At the end of the year, Russia and Sudan signed an agreement to establish a naval logistics center on the coast of the Red Sea for 25 years. Russia can accommodate up to four ships and 300 fighters at a time. A Sudanese port will become the first military base for the country in Africa to be built under an intergovernmental agreement; a convenient docking station for warships that can be used for both refueling and repairs will also be developed.
The port is planned to be built on a major trade route at a strategic junction of the trade route running through the Red Sea and connecting the Arab and Mediterranean waterways through the Suez Canal. At the same time, Moscow is negotiating the development of other possible bases and ports in Africa, with particularly close contacts with Egypt and Eritrea. The new port will open the gates to Africa for Russia and facilitate work in, for example, the Central African Republic, where Russian mercenaries have been operating for several years.
On the other hand, the political situation in Sudan continues to still be extremely sensitive - if the transitional government does not respond to public calls for democratization and the country's difficult past is not overcome, than the current government could fall just as the regime of Omar al-Bashir fell.
In recent years, Russia has also become Africa's leading arms supplier, surpassing traditional leaders France and the United States in the region. In 2019, Putin hosted the Russia-Africa Summit in Sochi, during which numerous transactions in the fields of arms industry, nuclear energy and food were signed. Most of them have yet to be implemented, but the presence of Russia has continued to grow.
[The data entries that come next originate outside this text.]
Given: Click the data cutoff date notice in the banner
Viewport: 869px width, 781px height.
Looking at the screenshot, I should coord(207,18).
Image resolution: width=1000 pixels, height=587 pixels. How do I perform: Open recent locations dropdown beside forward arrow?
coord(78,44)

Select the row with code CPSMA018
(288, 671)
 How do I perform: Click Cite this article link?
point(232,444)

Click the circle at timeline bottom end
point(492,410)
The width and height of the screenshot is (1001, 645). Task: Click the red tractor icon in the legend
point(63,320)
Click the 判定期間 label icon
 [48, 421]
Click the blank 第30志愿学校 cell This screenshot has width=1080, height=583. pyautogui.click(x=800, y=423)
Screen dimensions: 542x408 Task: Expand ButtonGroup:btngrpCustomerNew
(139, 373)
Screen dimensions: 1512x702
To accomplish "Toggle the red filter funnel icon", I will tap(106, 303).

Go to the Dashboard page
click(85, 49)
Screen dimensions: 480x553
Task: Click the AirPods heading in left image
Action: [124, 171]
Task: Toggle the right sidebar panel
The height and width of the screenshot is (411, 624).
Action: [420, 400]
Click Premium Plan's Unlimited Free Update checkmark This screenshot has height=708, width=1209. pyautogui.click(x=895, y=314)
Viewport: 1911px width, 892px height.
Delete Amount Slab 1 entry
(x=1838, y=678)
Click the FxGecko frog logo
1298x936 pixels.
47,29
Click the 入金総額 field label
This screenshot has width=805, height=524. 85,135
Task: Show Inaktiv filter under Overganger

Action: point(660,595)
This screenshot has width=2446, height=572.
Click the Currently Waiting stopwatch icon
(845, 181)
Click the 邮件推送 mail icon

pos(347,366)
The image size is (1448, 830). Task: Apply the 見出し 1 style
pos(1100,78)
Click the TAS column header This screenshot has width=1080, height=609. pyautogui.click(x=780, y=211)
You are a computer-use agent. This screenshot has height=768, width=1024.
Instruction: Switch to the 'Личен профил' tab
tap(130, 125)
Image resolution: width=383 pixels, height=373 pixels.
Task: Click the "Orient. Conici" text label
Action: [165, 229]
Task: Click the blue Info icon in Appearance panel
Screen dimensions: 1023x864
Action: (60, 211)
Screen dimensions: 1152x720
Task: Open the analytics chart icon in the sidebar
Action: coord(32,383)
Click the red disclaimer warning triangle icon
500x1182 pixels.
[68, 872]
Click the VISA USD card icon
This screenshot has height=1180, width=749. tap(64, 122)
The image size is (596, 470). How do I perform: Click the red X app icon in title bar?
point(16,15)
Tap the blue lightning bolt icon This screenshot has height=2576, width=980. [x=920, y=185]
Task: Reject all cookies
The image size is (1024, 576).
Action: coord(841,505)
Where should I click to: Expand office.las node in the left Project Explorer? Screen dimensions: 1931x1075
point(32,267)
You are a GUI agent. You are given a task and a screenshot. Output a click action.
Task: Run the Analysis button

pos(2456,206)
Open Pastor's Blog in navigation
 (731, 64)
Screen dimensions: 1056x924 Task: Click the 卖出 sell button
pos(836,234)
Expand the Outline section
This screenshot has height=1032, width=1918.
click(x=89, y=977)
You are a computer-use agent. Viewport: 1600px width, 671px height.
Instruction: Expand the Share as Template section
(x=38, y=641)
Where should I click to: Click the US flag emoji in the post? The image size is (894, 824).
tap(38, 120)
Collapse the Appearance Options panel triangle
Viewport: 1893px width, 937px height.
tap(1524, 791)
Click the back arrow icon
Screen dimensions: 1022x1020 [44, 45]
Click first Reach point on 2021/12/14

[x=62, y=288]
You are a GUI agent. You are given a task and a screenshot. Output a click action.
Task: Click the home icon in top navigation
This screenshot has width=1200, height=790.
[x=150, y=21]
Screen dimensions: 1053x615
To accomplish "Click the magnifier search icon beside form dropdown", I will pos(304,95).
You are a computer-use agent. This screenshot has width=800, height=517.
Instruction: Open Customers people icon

In the energy context, Algeria has a key role as the third largest gas supplier to the European Union. By securing dominance over Algeria's energy resources, Russia can increase its influence in Europe. Interest in Libya's oil reserves is another step in that direction. Russia's military influence has limited the room for Western countries to maneuver in these countries and this may ignite future conflicts.
In relations with Western countries, the focus of Russia's influence is on fossil fuels, this will likely continue to be the center of Russia's influence in the near future. The two largest energy export articles - oil and natural gas - need international economic stability to continue filling the state treasury, but they also pose difficult tasks for the interests of Western countries.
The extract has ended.